Jak piszą naukowcy na łamach czasopisma "Emotion", wyniki ich badań nie sugerują, że mężczyźni nie powinni się starać, pokazują jednak, że ich starania mają dla ogólnego wyniku konfliktów mniejsze znaczenie. I tym samym mniejsze znaczenie dla odczuwanej przez obie strony satysfakcji w małżeństwie.
Wszystko zależy od niej
To od żony zależy skuteczność łagodzenie domowych konfliktów. Wielu konfliktów w małżeństwie nie da się uniknąć, a badania prowadzone przez psychologów z Uniwersytetu Kalifornijskiego w Berkeley pokazują, że obie strony odgrywają w ich rozwiązywaniu nieco inną rolę.
Awantury mają mniej negatywny wpływ na te rodziny, w których kobieta jest w stanie pierwsza opanować negatywne emocje. Choć obie strony powinny się starać, by jak najszybciej zmniejszyć napięcie, działanie mężczyzn okazuje się w praktyce nieco mniej ważne.
Kalifornijscy badacze analizowali przypadki ponad 80 doświadczonych małżeństw w średnim lub starszym wieku. Nagrywali na wideo ich rozmowy o drażliwych sprawach i podpatrywali, w jaki sposób obie strony radzą sobie z emocjami i jak rozwiązują konflikty. Przez wiele lat śledzono przy tym ich losy, co pięć lat badając poprzez ankiety między innymi poziom ich satysfakcji w związku.
Kiedy pary szczęśliwsze?
Okazało się, że kobiety i mężczyźni mają nieco inną "dynamikę" dochodzenia do porozumienia. I choć obie strony powinny dążyć do jak najszybszego opanowania emocji, to fakt, w jaki sposób ten proces przechodzi kobieta, jest w sumie ważniejsze. Może właśnie dlatego związki, gdzie mężczyzna jest stroną, która uspokaja się pierwsza i pierwsza przechodzi w fazę rozwiązywania konfliktu, wcale nie są najszczęśliwsze.
- Kiedy żona pierwsza uspokaja się, dyskutuje o problemach i proponuje możliwe rozwiązania, pary radzą sobie z konfliktami łatwiej - przekonuje jeden z autorów pracy, Robert Levenson, psycholog z UC Berkeley. Takie pary okazały się w badaniach trwalsze i bardziej szczęśliwe.

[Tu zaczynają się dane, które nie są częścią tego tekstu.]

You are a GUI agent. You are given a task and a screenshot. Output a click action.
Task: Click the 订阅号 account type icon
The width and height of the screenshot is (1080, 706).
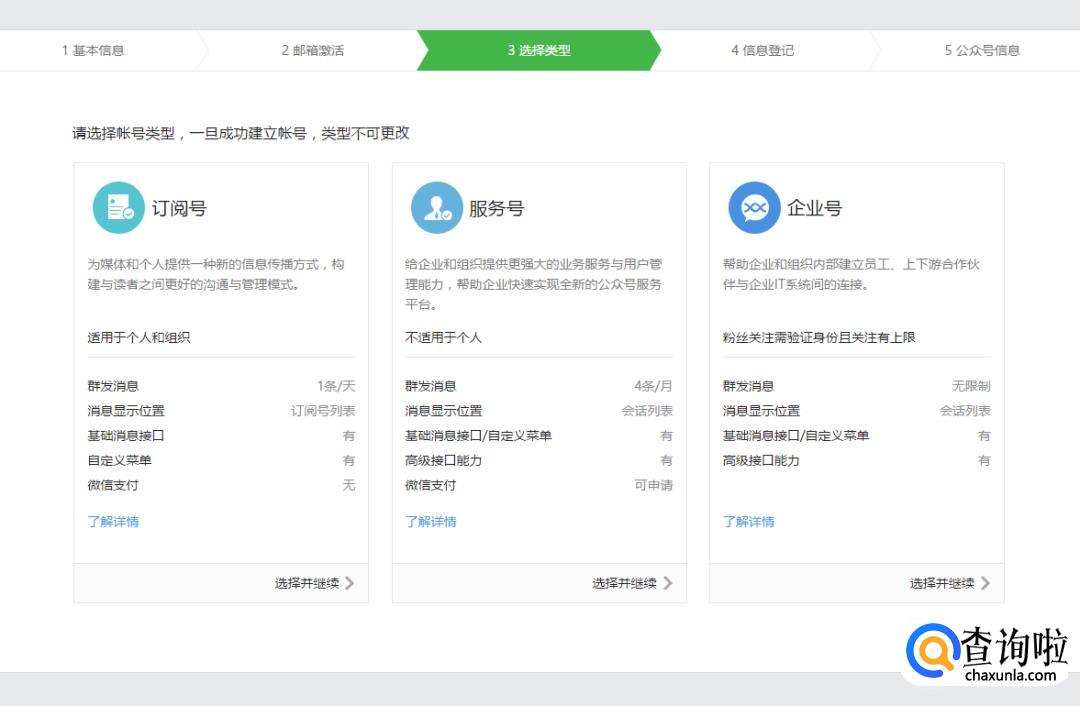[x=119, y=208]
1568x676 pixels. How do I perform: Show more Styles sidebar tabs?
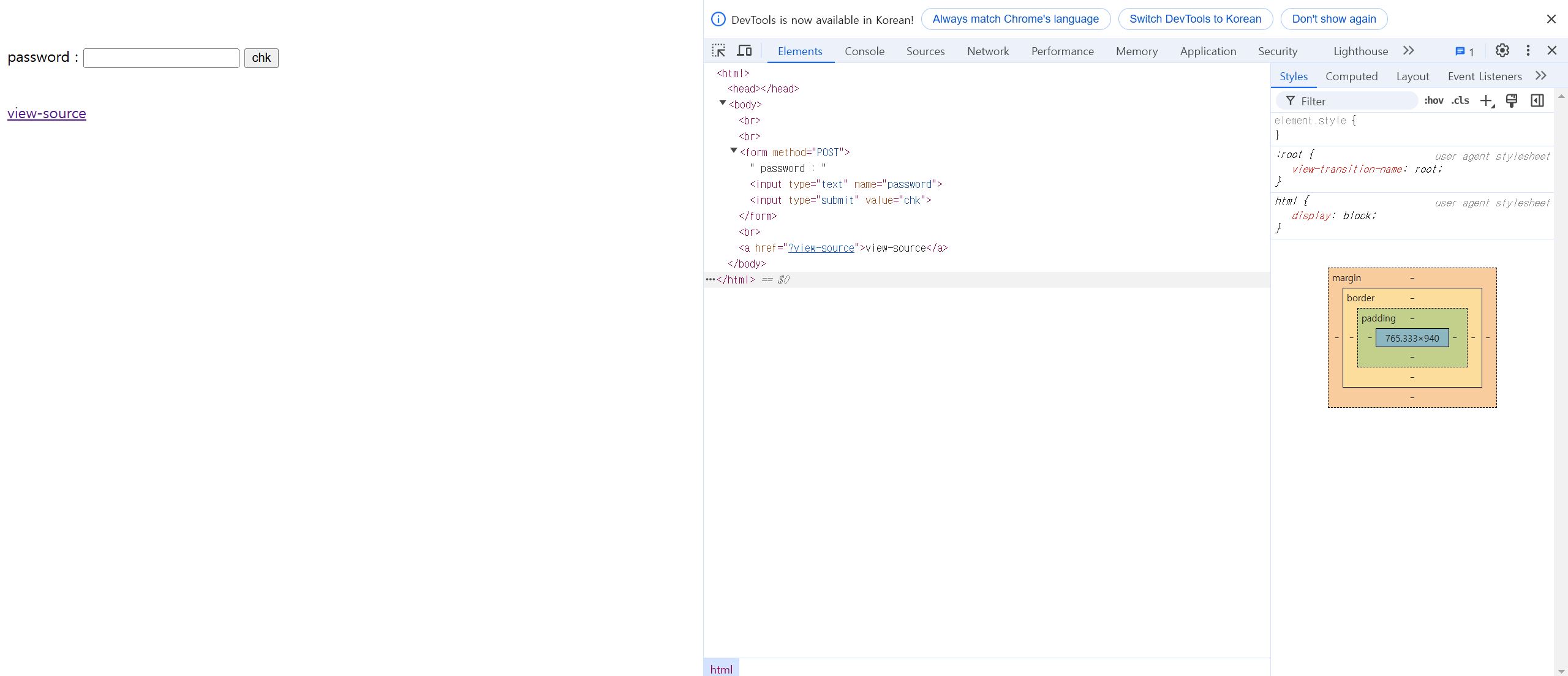(x=1541, y=76)
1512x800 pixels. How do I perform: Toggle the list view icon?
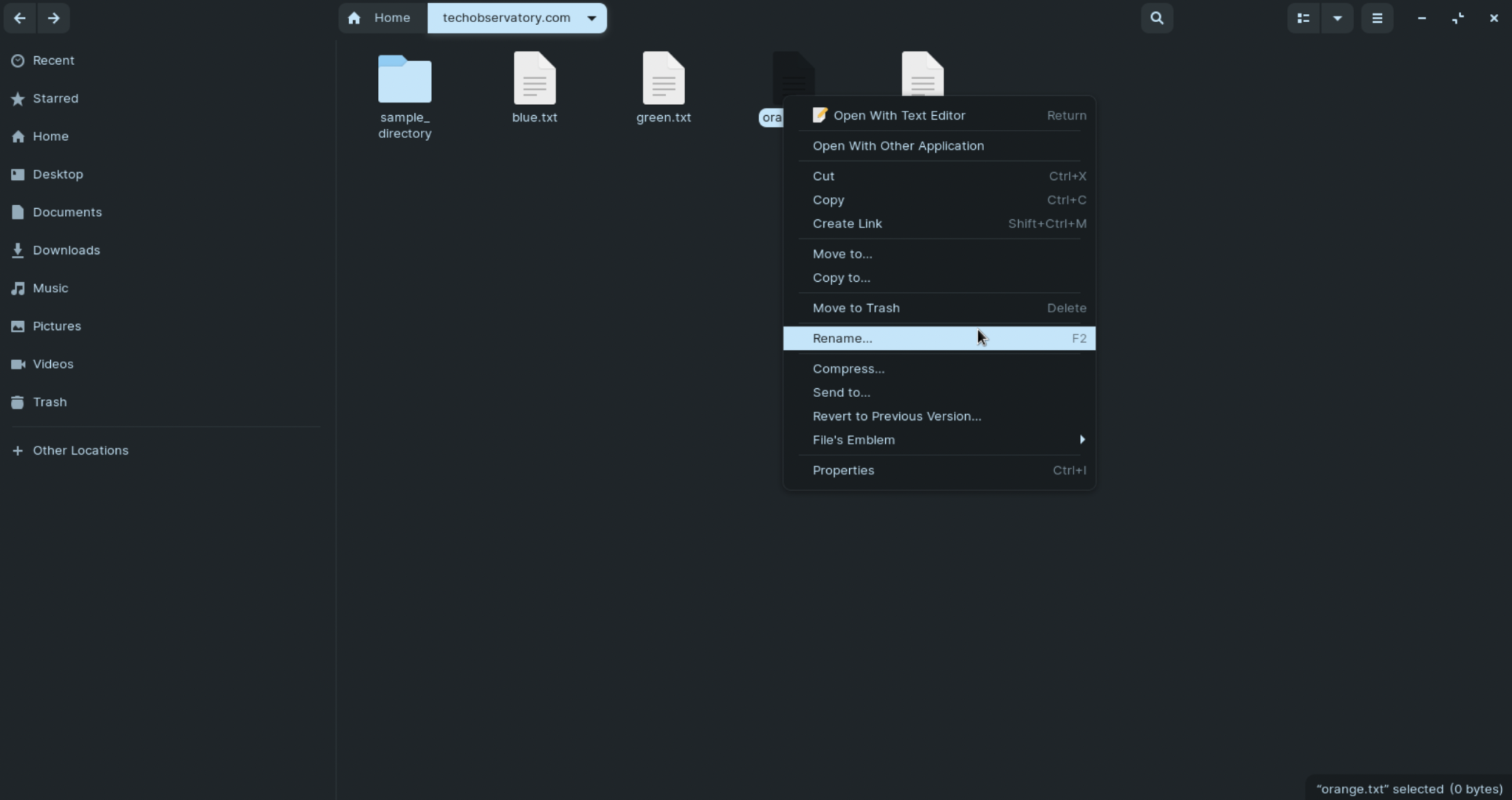click(x=1303, y=18)
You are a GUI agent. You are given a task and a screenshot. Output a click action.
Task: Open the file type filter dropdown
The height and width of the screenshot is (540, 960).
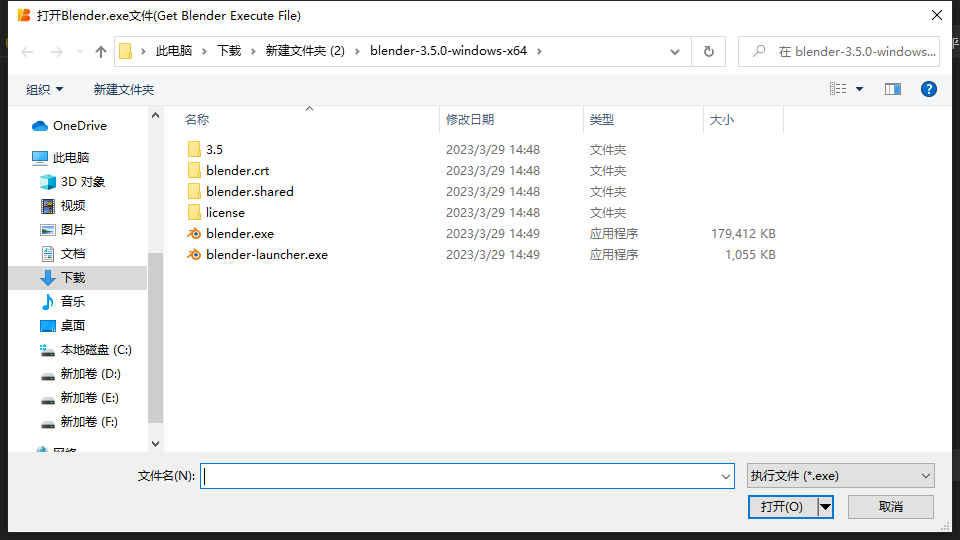click(840, 477)
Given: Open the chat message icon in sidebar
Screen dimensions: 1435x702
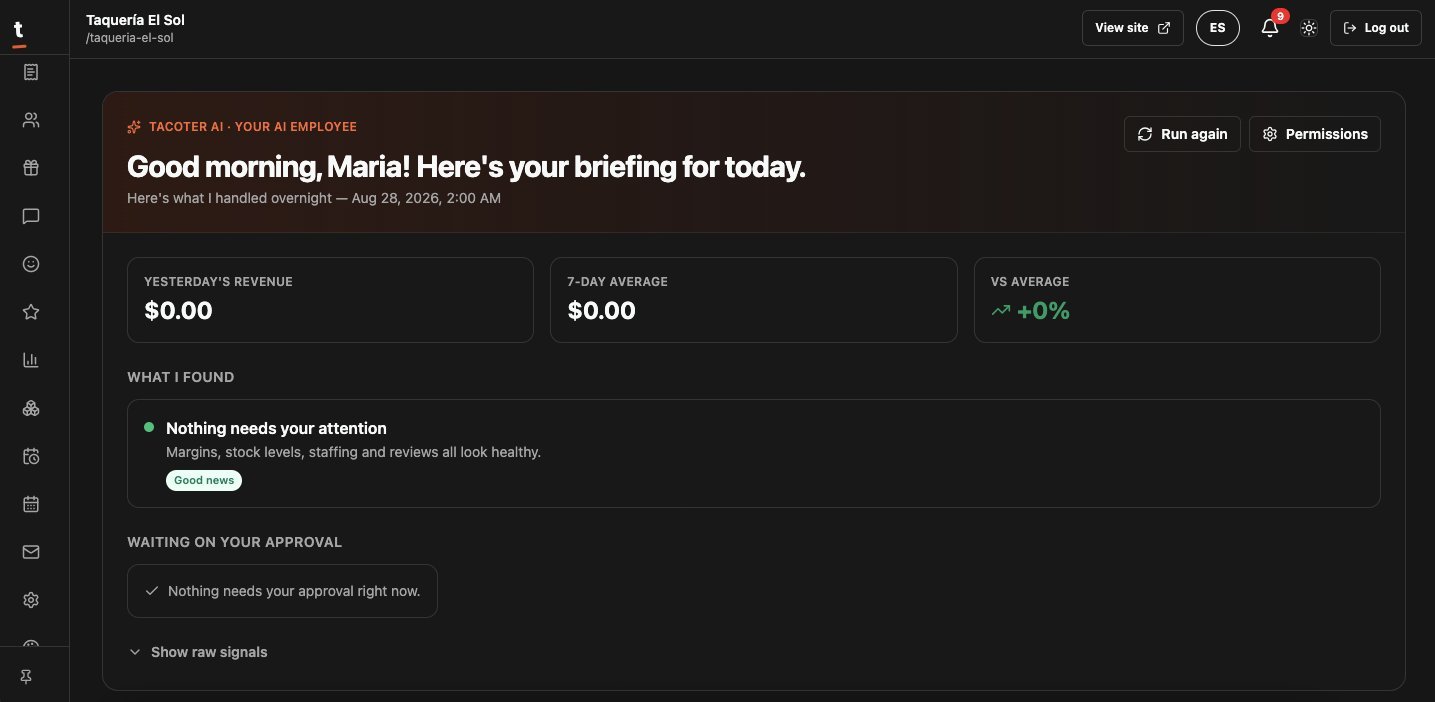Looking at the screenshot, I should click(31, 216).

Naukowcy zostawiają pewną furtkę dla tych, którzy są przekonani o potrzebie pełnego równouprawnienia w związku. Nie wykluczają, że takie wyniki wiążą się z wiekiem badanych par i faktem, że ich związki zawiązywały się w czasach bardziej tradycyjnego rozumienia życiowych ról kobiety i mężczyzny.
Przyszłe badania zapewne pokażą, czy obyczajowe zmiany zmodyfikowały nasz sposób radzenia sobie z konfliktami i czy sprawiły, że w naszych związkach czujemy się szczęśliwsi...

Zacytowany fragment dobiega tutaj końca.